Da piazza Castello di Torino, Elio Balbo è portavoce della consapevolezza che la protesta iniziata il 30 maggio è solo un punto di partenza di un’azione collettiva che deve proseguire a Roma, dove stanno gli interlocutori.
Marco Messina dei 99 Posse da piazza Plebiscito di Napoli, invoca anche lui la coesione di lavoratrici e lavoratori dello spettacolo, in maniera più ideologizzata: «Ora è più semplice pensare a un nemico immaginario, piuttosto che puntare il dito verso il capitalismo».
Nella capitale David, auto organizzazione dello spettacolo, mette in luce il rischio, causato dalla fase di stallo per il Coronavirus, di mettere un comparto lavorativo sotto ricatto e nell’impossibilità di lavorare dignitosamente. Le disposizioni dettate da chi non conosce le reali condizioni dei lavoratori di certo non può aiutare la collettività delle lavoratrici e del lavoratori, aggiunge Aurora Ghezzi.
Davanti al teatro di Catania, Luca Recupero sottolinea un elemento che fa capire la situazione del mondo dello spettacolo: «Il primo settore fermo e l’ultimo a ripartire. Sempre troppo occupati dal lavoro, abbiamo trascurato l’esigenza di richiedere con forza i nostri diritti. Con la pausa di questa emergenza ci siamo guardati negli occhi, virtualmente, per capire di avere gli stessi problemi. E ci siamo ritrovati uniti».
Altrettanto decisa l’attrice Elisa Proietti da Firenze: «L’amore per un mestiere ci ha fatto accettare condizioni impensabili. La concorrenza spietata ci ha portato verso l’individualismo. L’emergenza ha abbattuto questo muro».
La cultura è un motore trainante dell’economia nazionale. Perciò, ha ribadito da Bari l’attore Roberto Corradino, «noi non siamo contrari al digitale. Ma così come la didattica a distanza, non è didattica. Anche il palcoscenico virtuale non è il teatro o le arti dello spettacolo dal vivo. Noi abbiamo bisogno che il governo e le istituzioni predispongano dei dispositivi di protezione individuale sia delle modalità reali di ripartenza. […] Ma il problema è cosa possiamo raccontare domani ai nostri spettatori? Che cosa ai nostri ragazzi l’anno prossimo a scuola? come docenti mi viene da dire. Che cosa ci racconteremo noi come cittadini? Bisogna agire».
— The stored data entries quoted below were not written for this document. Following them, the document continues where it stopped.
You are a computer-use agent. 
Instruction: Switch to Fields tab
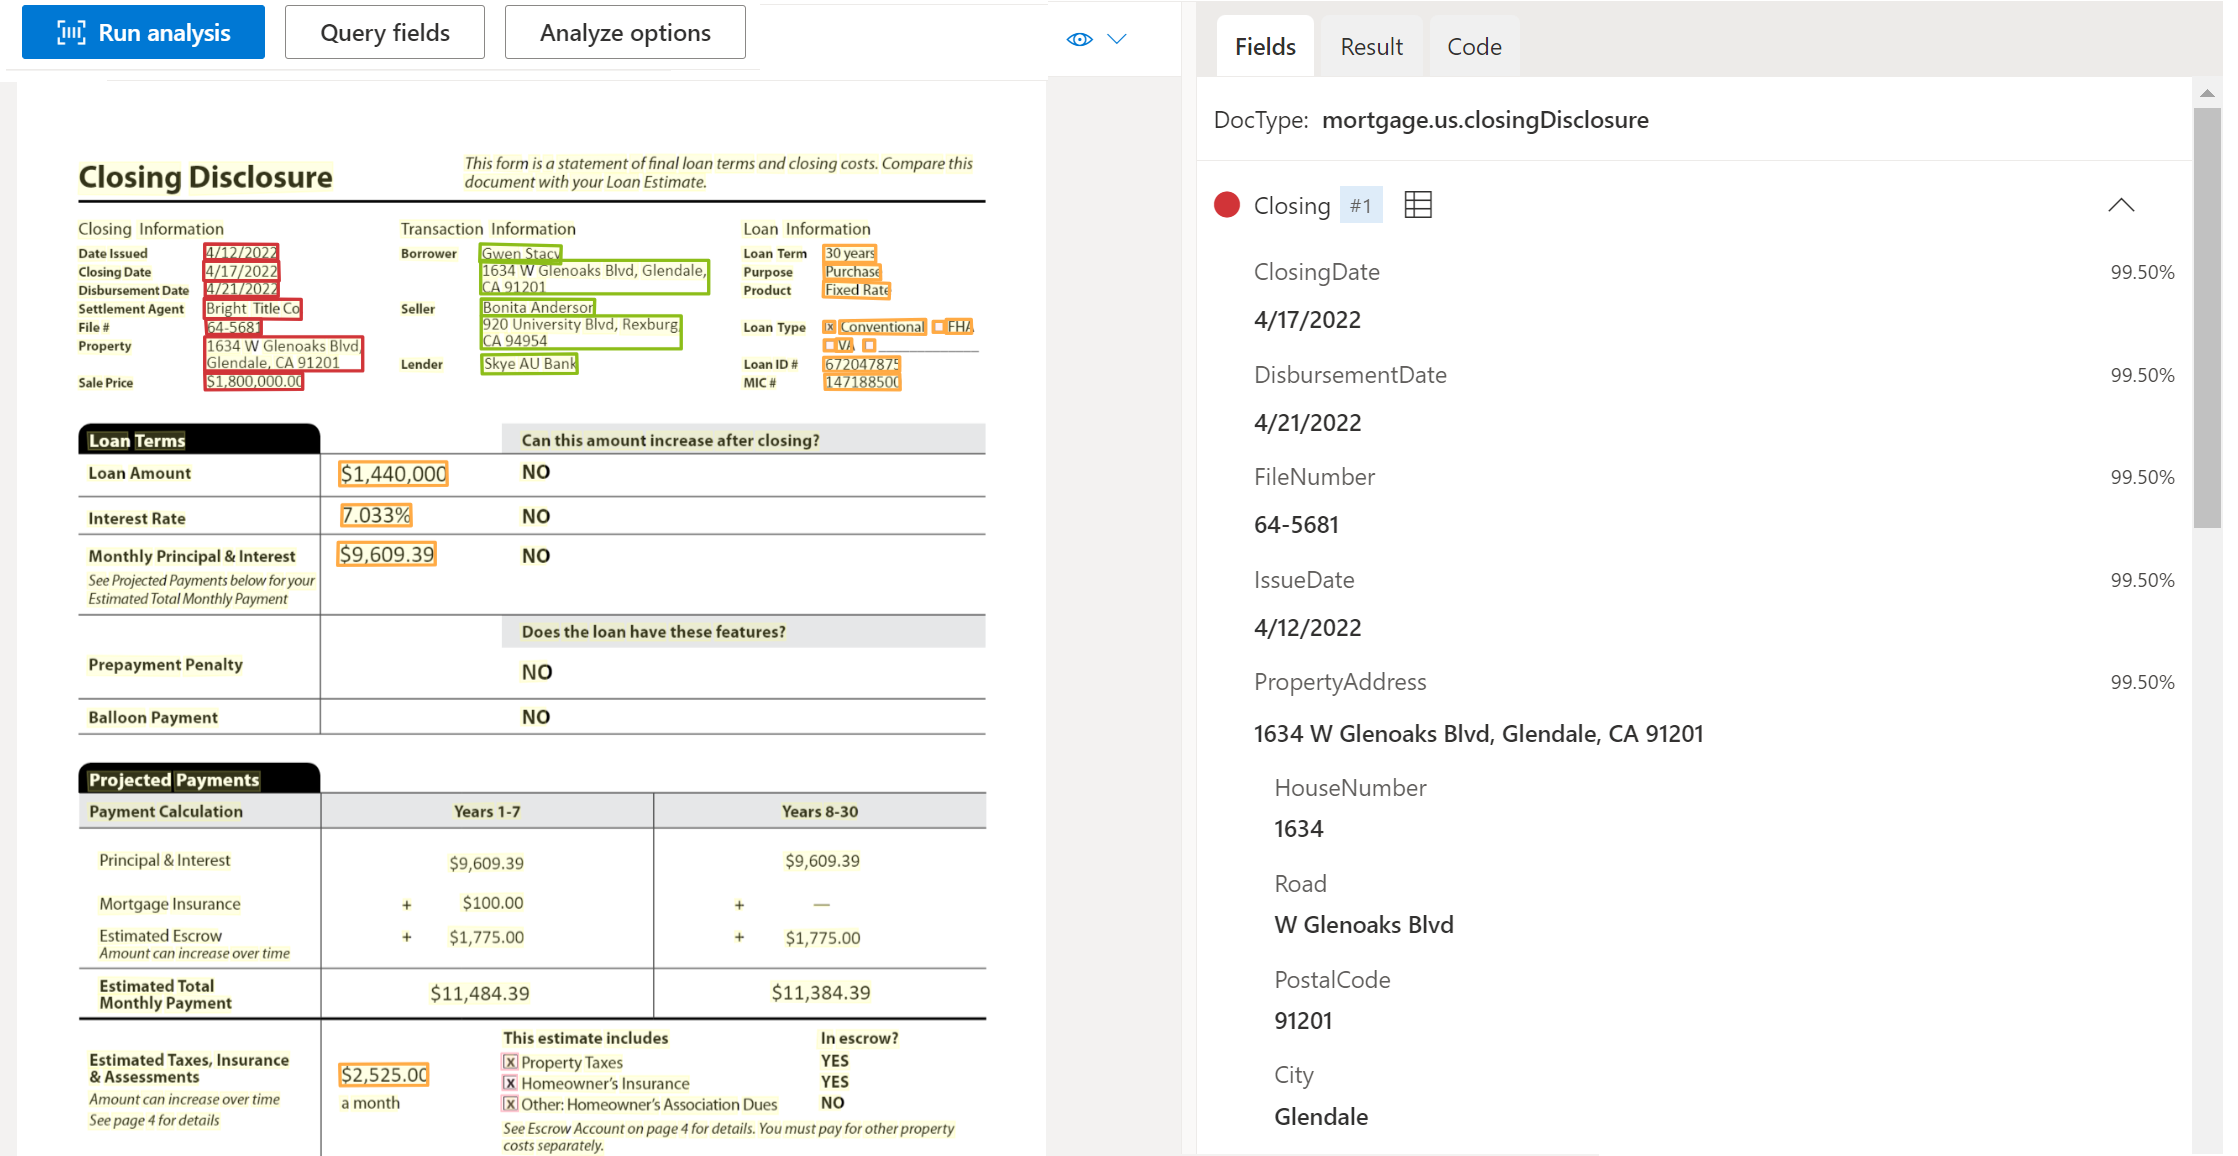[1263, 46]
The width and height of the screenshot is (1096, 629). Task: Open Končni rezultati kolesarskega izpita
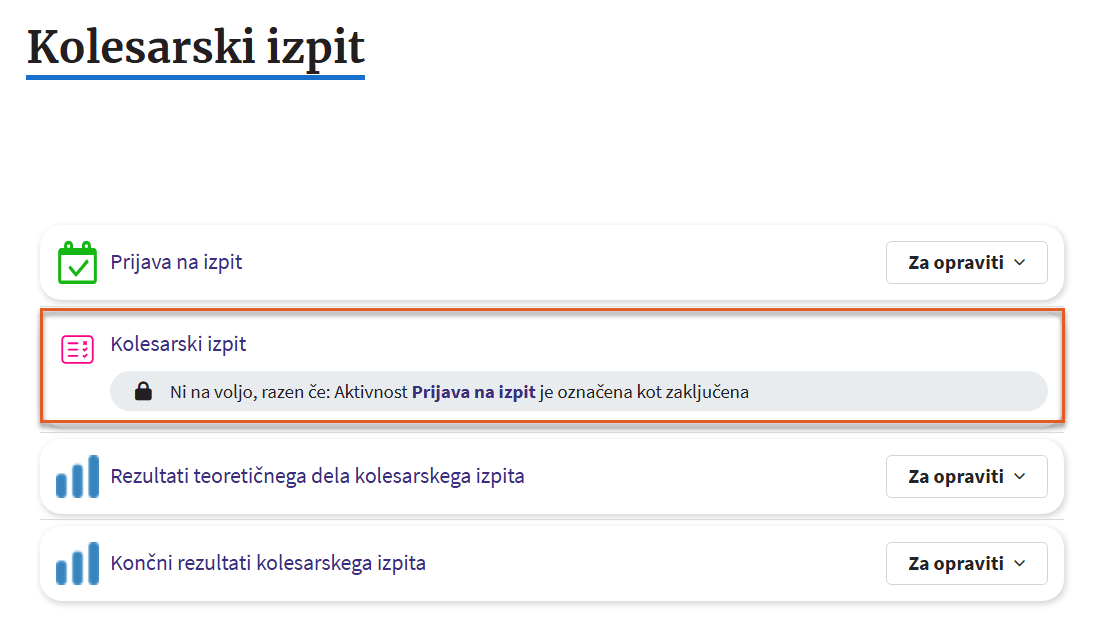click(x=268, y=563)
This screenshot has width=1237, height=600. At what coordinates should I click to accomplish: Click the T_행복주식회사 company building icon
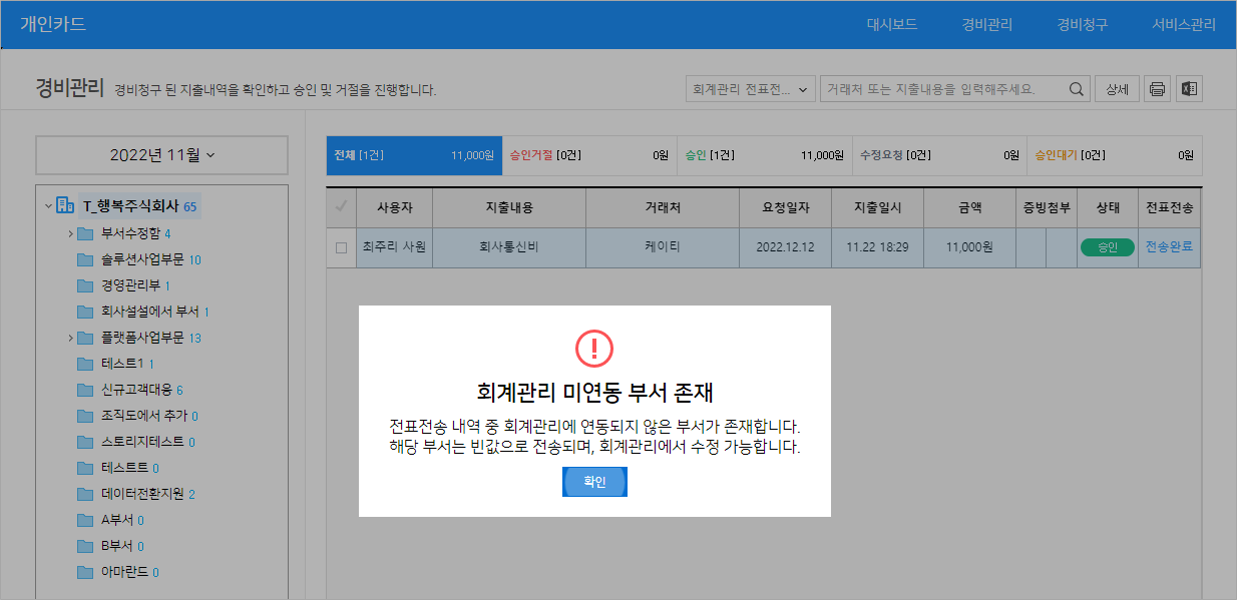pos(66,206)
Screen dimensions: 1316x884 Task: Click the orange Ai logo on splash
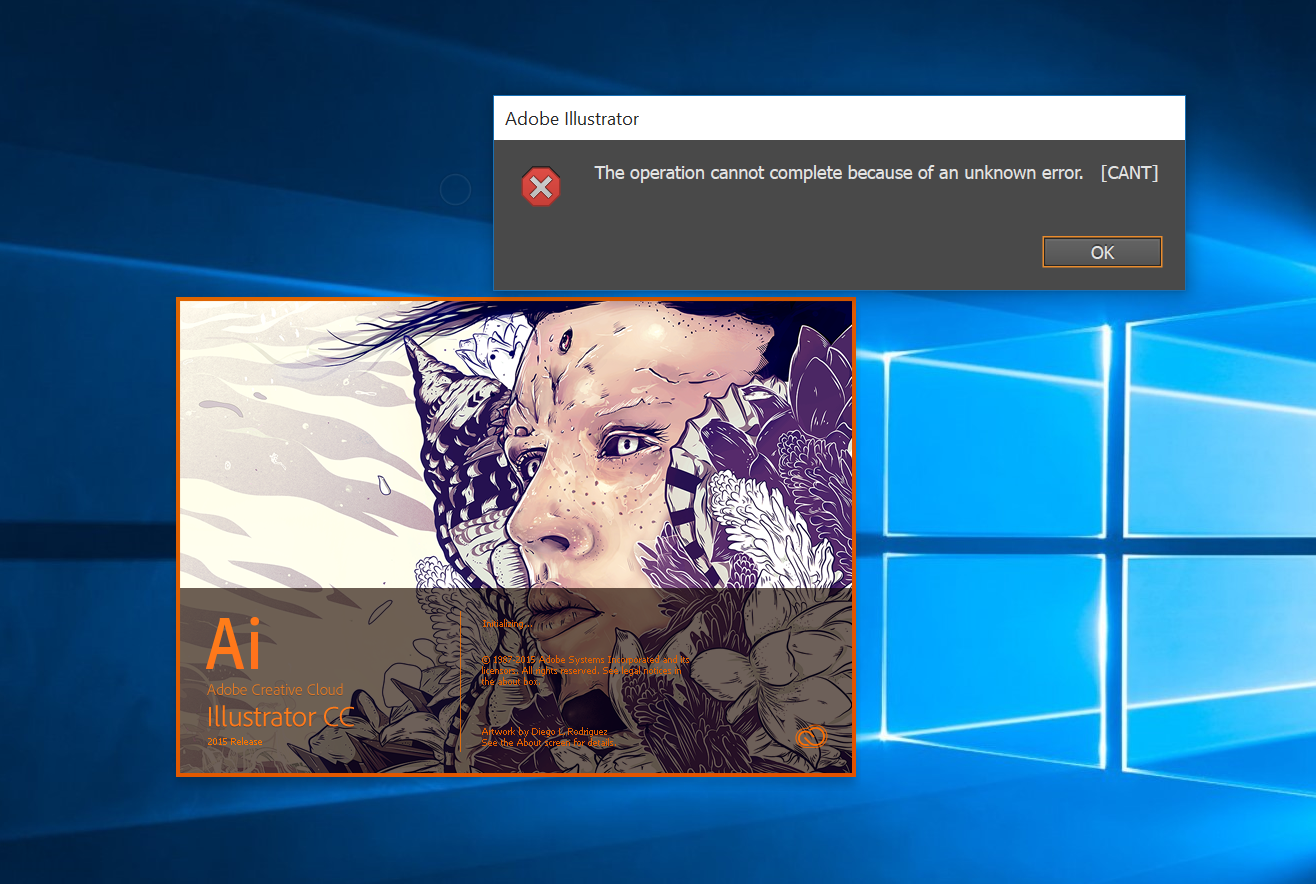(x=234, y=645)
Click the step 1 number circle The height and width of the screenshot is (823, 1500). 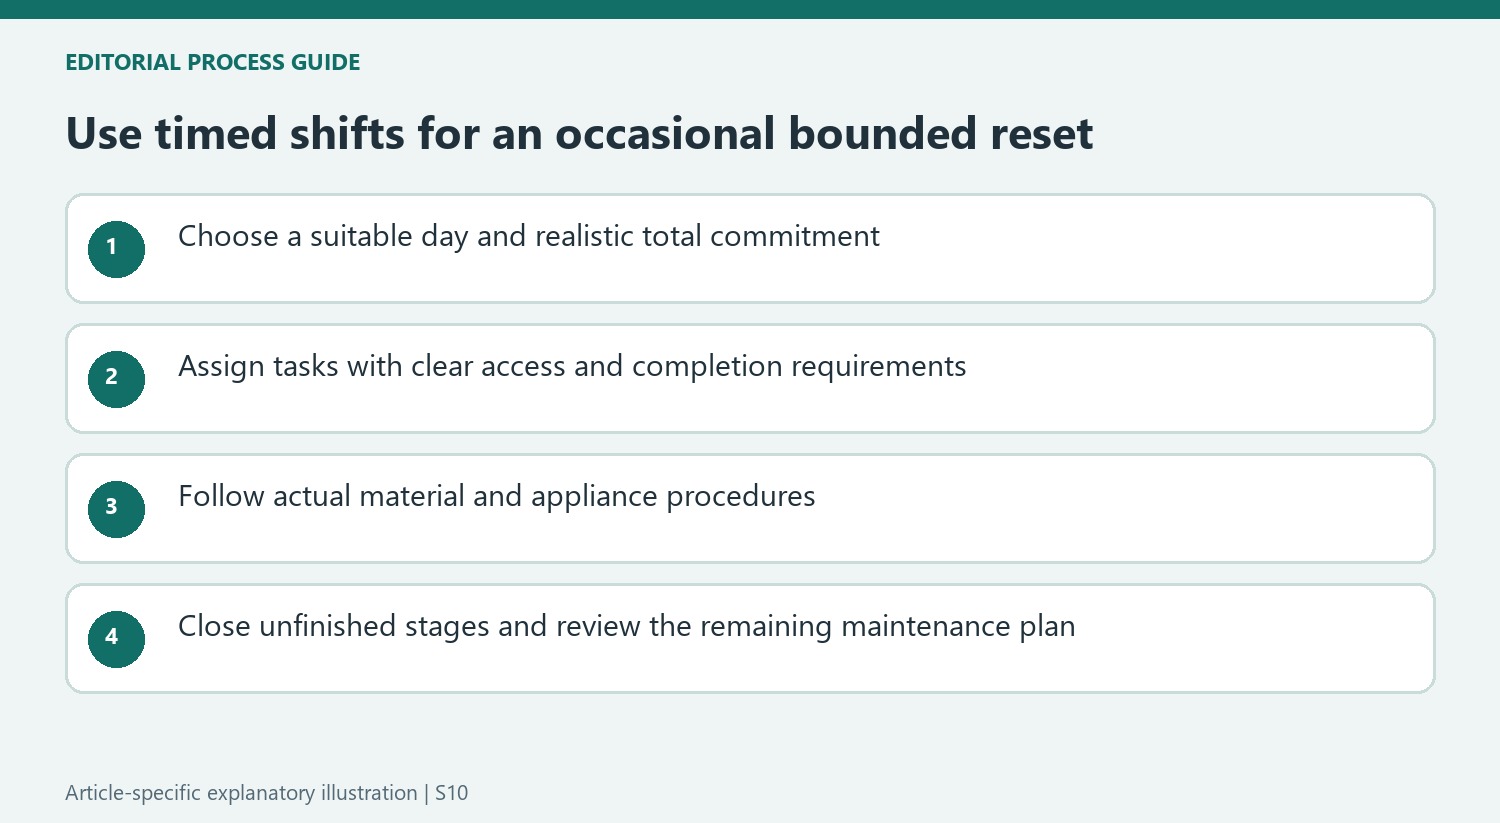[x=116, y=249]
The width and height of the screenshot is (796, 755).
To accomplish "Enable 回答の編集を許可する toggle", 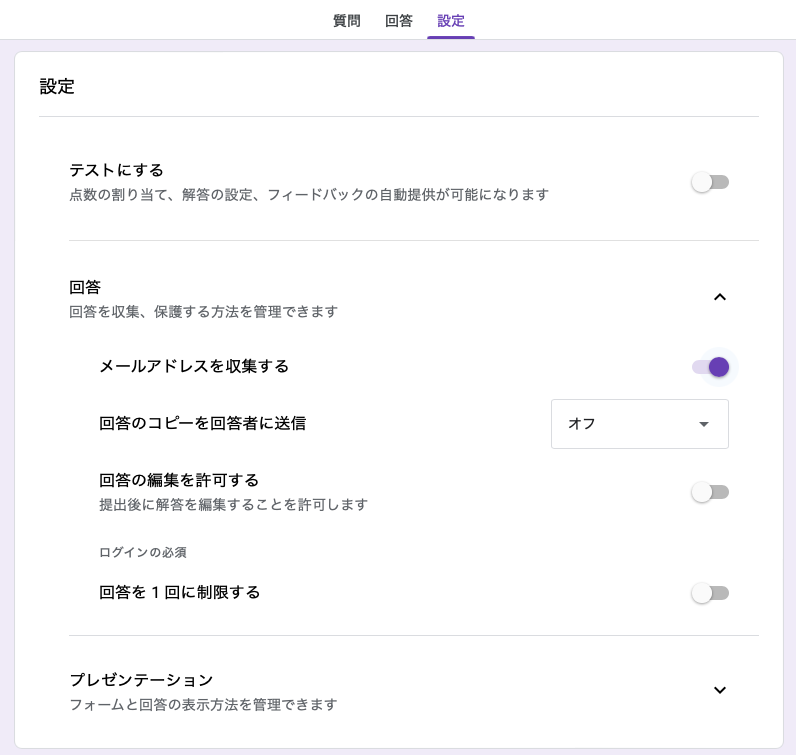I will (x=710, y=491).
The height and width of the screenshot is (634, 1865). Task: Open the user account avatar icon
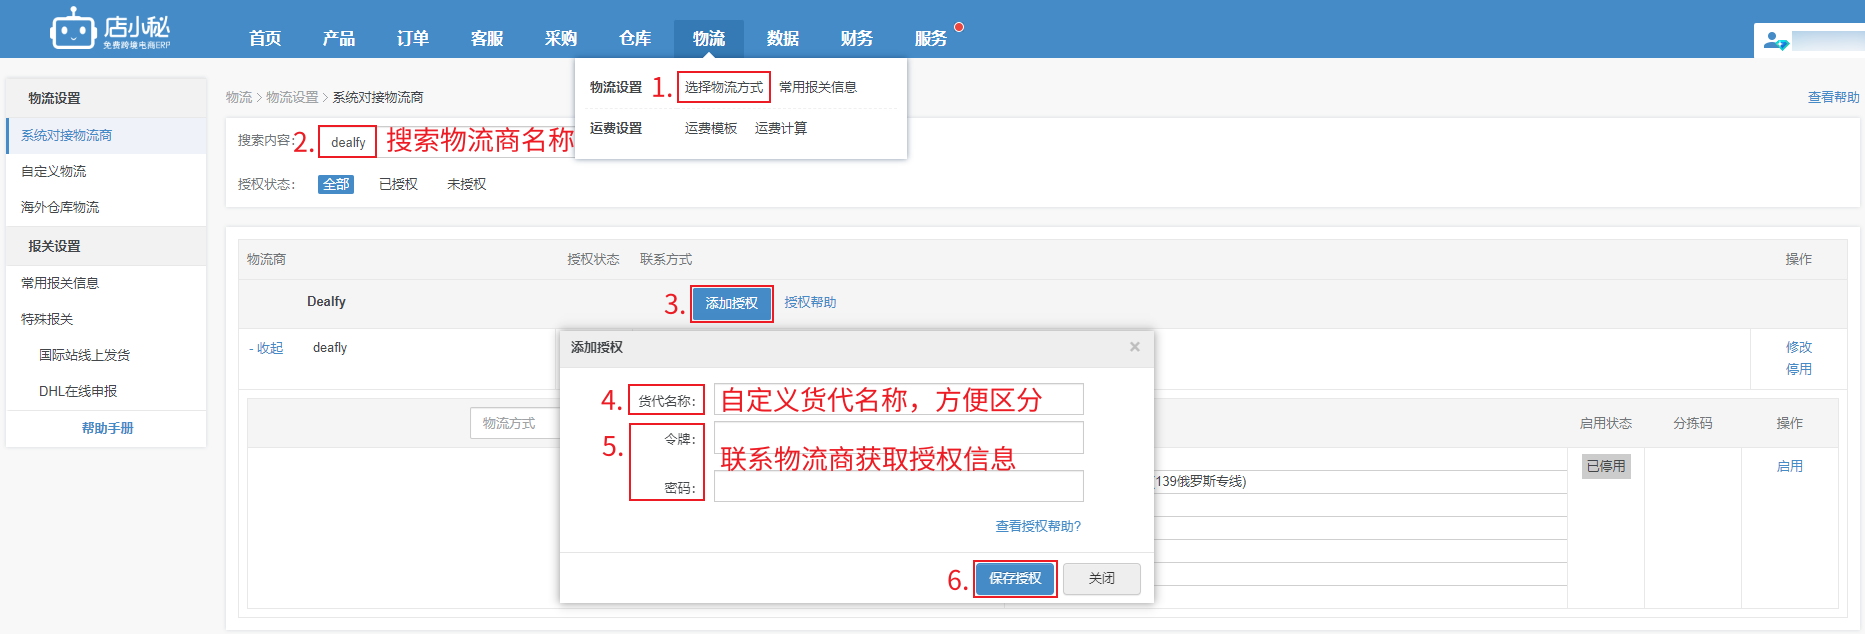(x=1775, y=41)
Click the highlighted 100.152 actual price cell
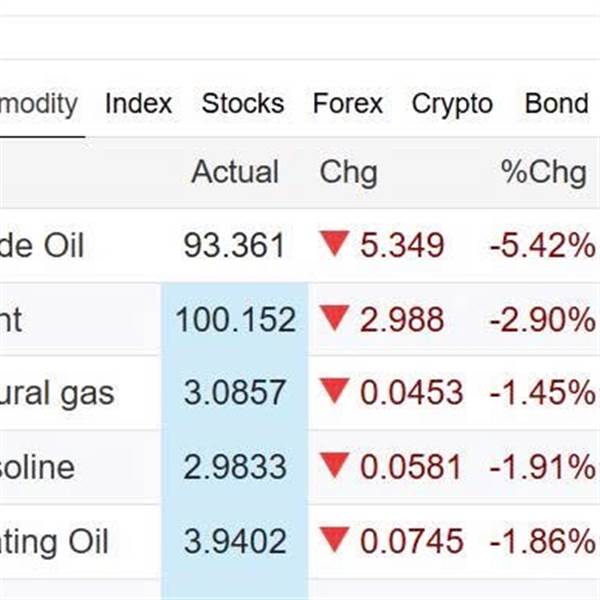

Tutto questo è solo un piccolo assaggio dell’unione tra lavoratori e lavoratrici del mondo dello spettacolo, uniti per l’affermazione dei loro diritti. Un universo lavorativo dove le difficoltà erano all’ordine del giorno già prima dell’emergenza Covid19. Il rischio, al momento, è di costringere a situazioni lavorative al di sotto della dignità umana, oppure l’abbandono della cultura in molteplici piccole realtà.